Exercise goal | All entries are to be printed again exactly, with their images omitted.

Study material |
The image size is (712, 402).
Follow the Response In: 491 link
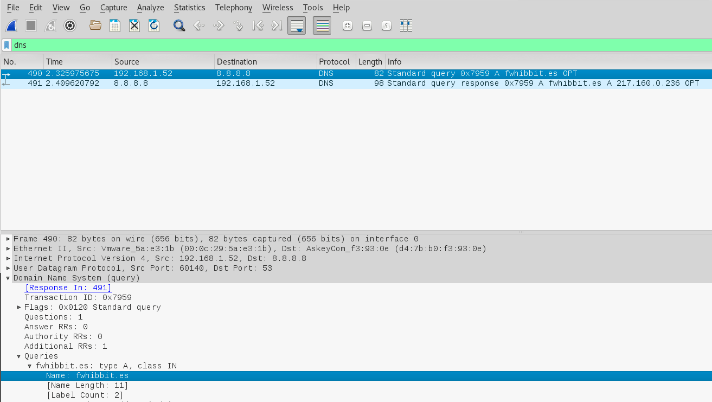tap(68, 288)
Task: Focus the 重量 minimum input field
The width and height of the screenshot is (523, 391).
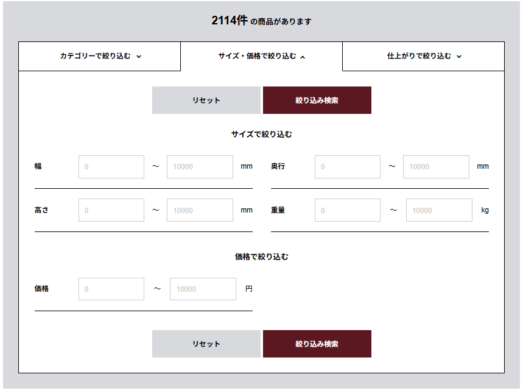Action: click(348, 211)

Expected answer |
The image size is (712, 402).
Follow the Response In: 491 link
tap(68, 288)
Task: Focus the 重量 minimum input field
The width and height of the screenshot is (523, 391).
Action: click(348, 211)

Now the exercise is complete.